Reforming the Performance Tables - Sig+ for School Data

There was a time when I believed that a 101 page RAISE report was an essential and accurate summary of a school’s performance; that floor standards were vital; that children really did make a point of progress each term; that there really was such a thing as a 3b+; that the performance tables told us something useful; and that a comparison of the results of five disadvantaged children in a cohort against those of 475,000 non-disadvantaged children nationally was meaningful.

OK, I never believed the last one – I’m not that daft – but I believed the others. I believed these things because I was told they were real, and important, and insightful.

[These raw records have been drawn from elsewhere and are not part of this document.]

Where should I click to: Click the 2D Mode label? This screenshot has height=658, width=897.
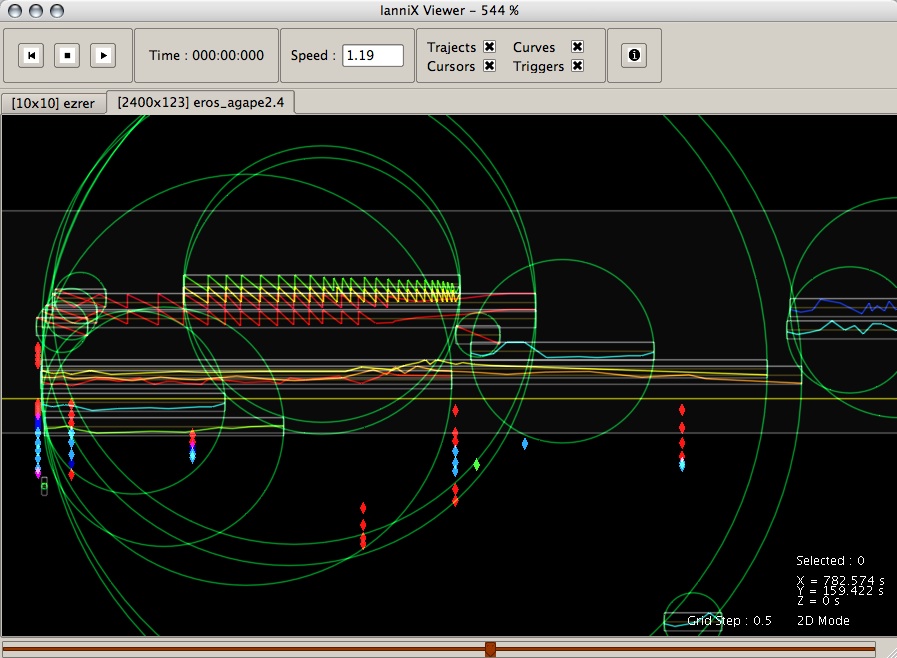pyautogui.click(x=823, y=621)
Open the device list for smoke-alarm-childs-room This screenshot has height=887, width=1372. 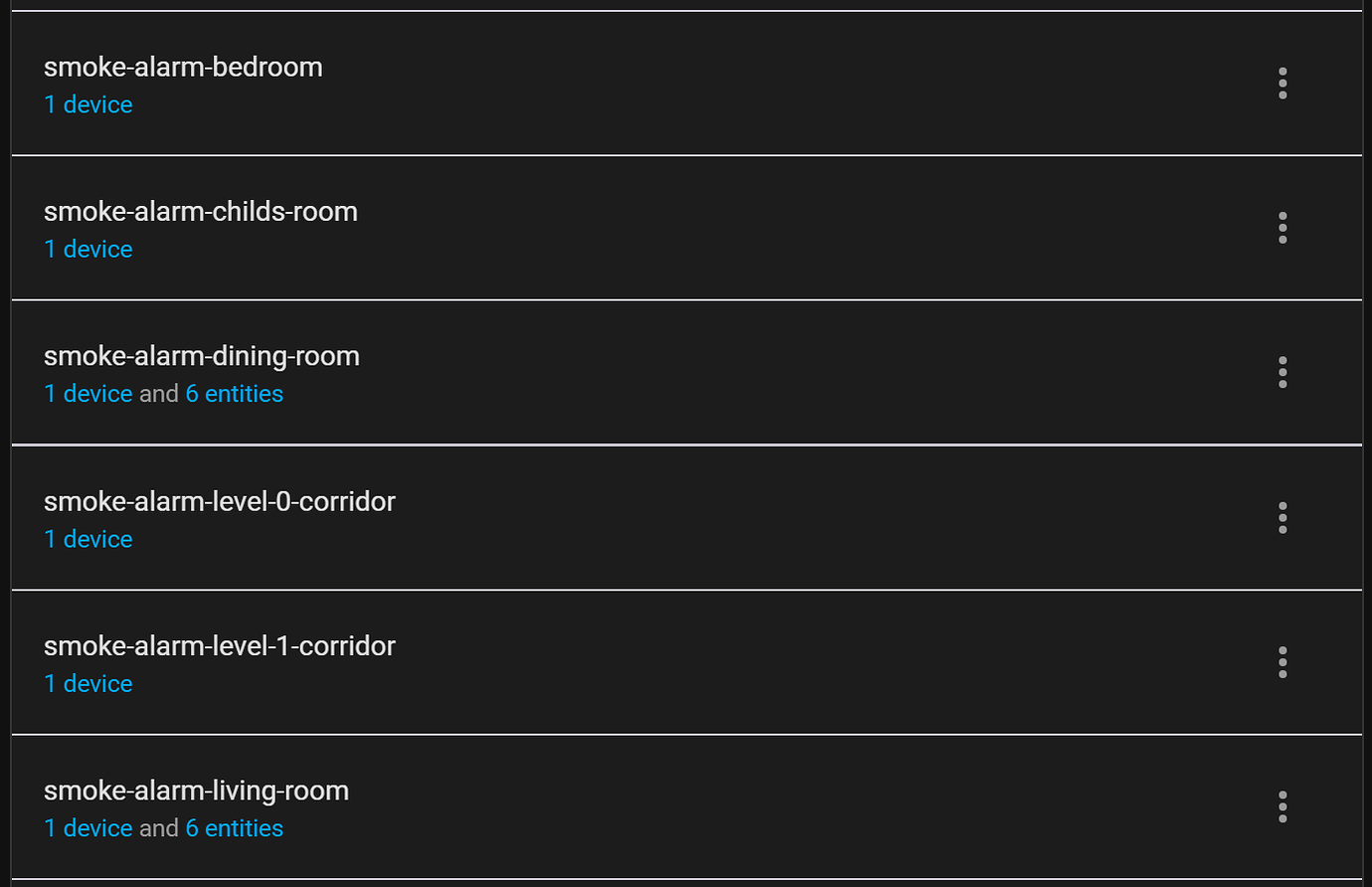87,249
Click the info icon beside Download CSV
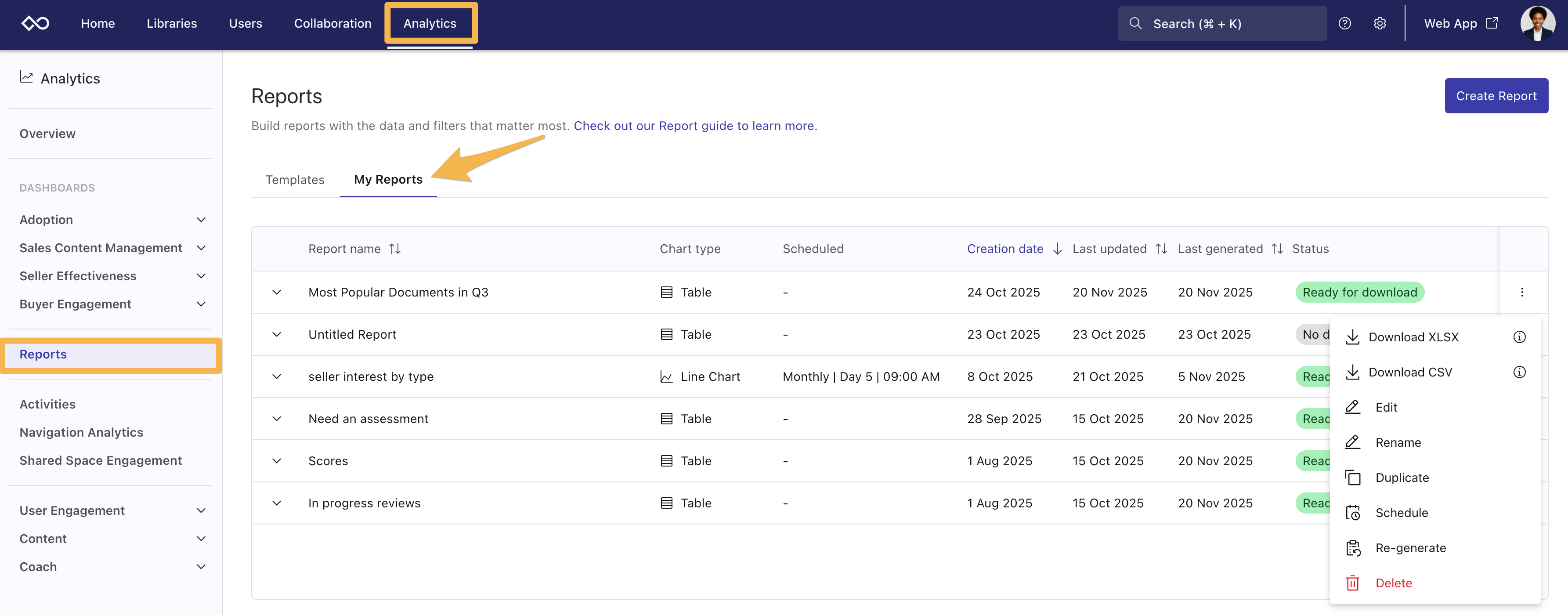1568x615 pixels. 1519,372
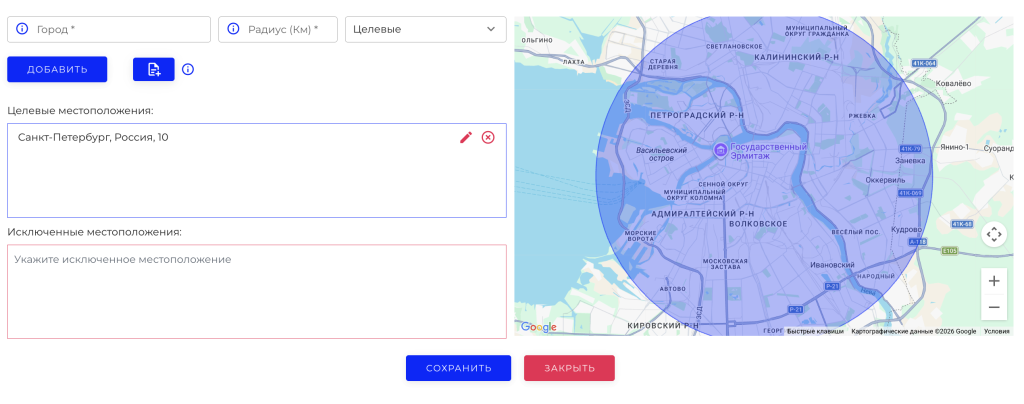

But I now realise that 101 pages of school performance data was probably 99 pages too long; that floor standards were arbitrary thresholds that caused schools and those monitoring them to focus on the wrong things; that there is no such thing as a point of progress and that 3b+ was invented solely to support that flimsy premise. I reached the conclusion that much of the data generated in schools was – due to its overwhelming focus on accountability – prone to distortion and quite possibly made up; and that national key performance measures – especially in primary schools where teacher assessment is prevalent – are seriously exposed to perverse incentives.

Here are a few real quotes that illustrate the point:

“We were told not to have too many pupils exceed the early learning goals.” (advice from LA advisor to headteacher)
“We don’t do level 3 at KS1 anymore.” (headteacher at an LA briefing)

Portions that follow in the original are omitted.